The Kaliningrad region, which is separated from the rest of Russia by European Union territory and is heavily dependent on European economies, has seen large-scale protests against the Kremlin's policy in recent years. In the wake of some of the largest rallies, Kaliningrad region's then-governor, Georgy Boos, stepped down in 2010.
The current protests started when social network users in Kaliningrad replaced their avatars with pictures of Lithuanian yogurts and cheeses earlier this week to protest against the Russian ban, Newsru.com reported Wednesday, citing local politician and blogger Roman Yukhnovets.
He also said he had filed a petition for a rally against the ban Oct. 19.

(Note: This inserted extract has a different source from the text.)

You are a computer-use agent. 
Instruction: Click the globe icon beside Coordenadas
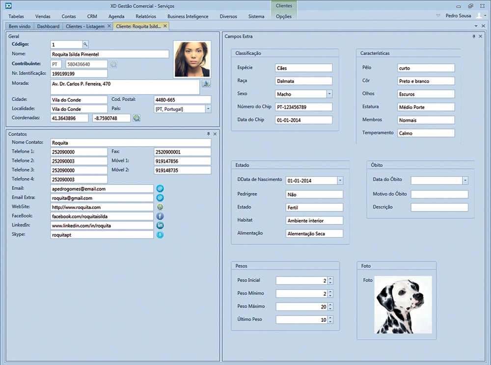point(136,118)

"Something incredible is happening on Kaliningrad-based Facebook accounts. All of my news feed, which includes nearly 2,000 people, has turned into a gallery of Lithuanian dairy products." Yukhnovets said on his LiveJournal blog.
Kaliningrad journalist Oksana Maitakova said the issues at stake were far more serious than Lithuanian milk for residents of the exclave, which shares a border with the Baltic country.

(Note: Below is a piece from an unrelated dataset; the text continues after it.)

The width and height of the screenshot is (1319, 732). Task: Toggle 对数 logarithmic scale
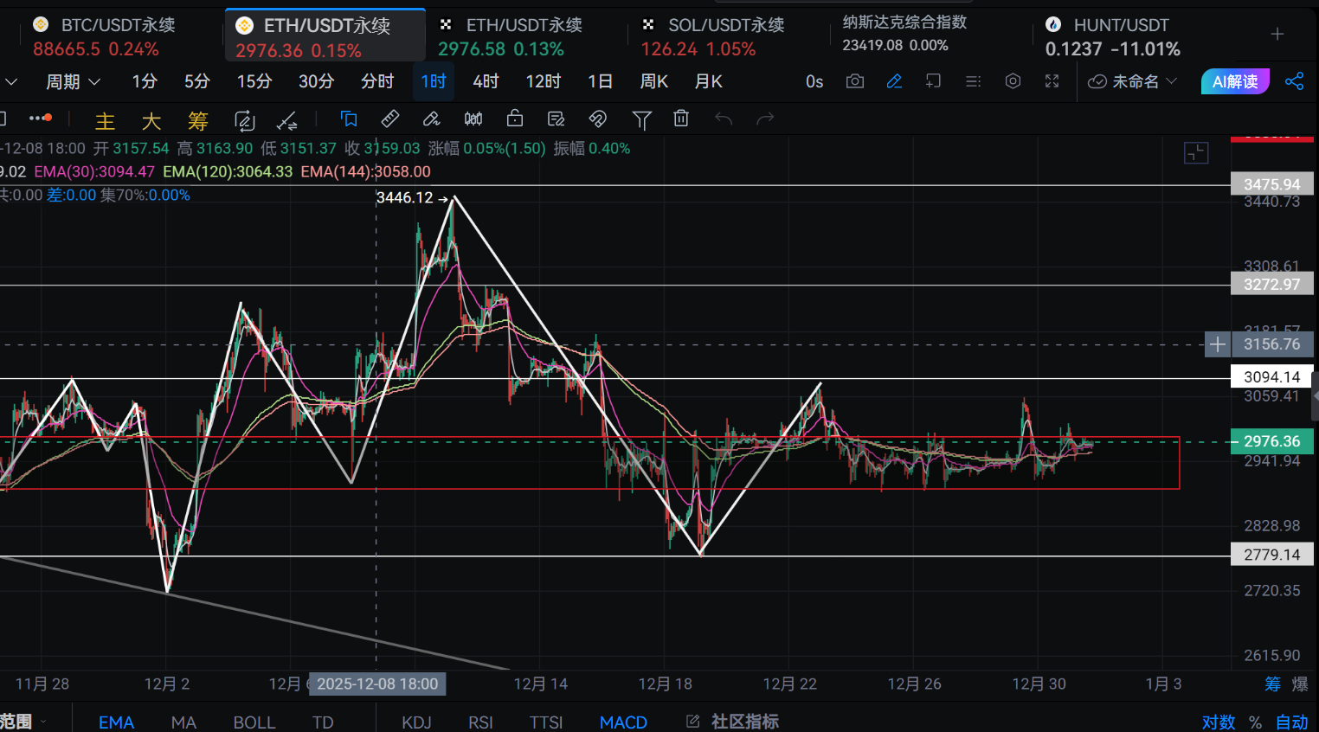pos(1218,722)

"Internet users are displeased with the policies of the Kremlin, which is waging trade wars with Lithuania while forgetting that the Kaliningrad region is suffering from this blockade," she said, as cited by Newsru.com.

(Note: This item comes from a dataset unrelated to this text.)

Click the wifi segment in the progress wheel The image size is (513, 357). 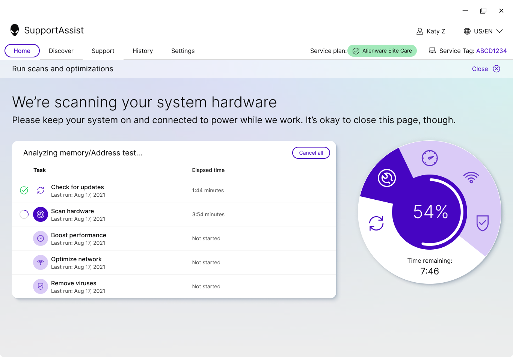[471, 177]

"There are those who cannot see beyond cottage cheese," she wrote. "When you are left without pay when your factory goes idle because it has not received supplies from [the Lithuanian seaport of] Klaipeda, you will not find it so funny anymore."
Russia suspended all Lithuanian dairy imports Monday after having hindered Lithuanian supplies since September by holding up trucks and shipments on the border for weeks.
Amid the trade dispute, Lithuanian Foreign Minister Linas Linkevicius said his country could “theoretically” block Russia's road and rail access to Kaliningrad.
Russia’s Federal Customs Service will ease customs checks on the border with Lithuania on Oct. 10, the agency said Wednesday, Vedomosti reported. The custom service cited an instruction by President Vladimir Putin.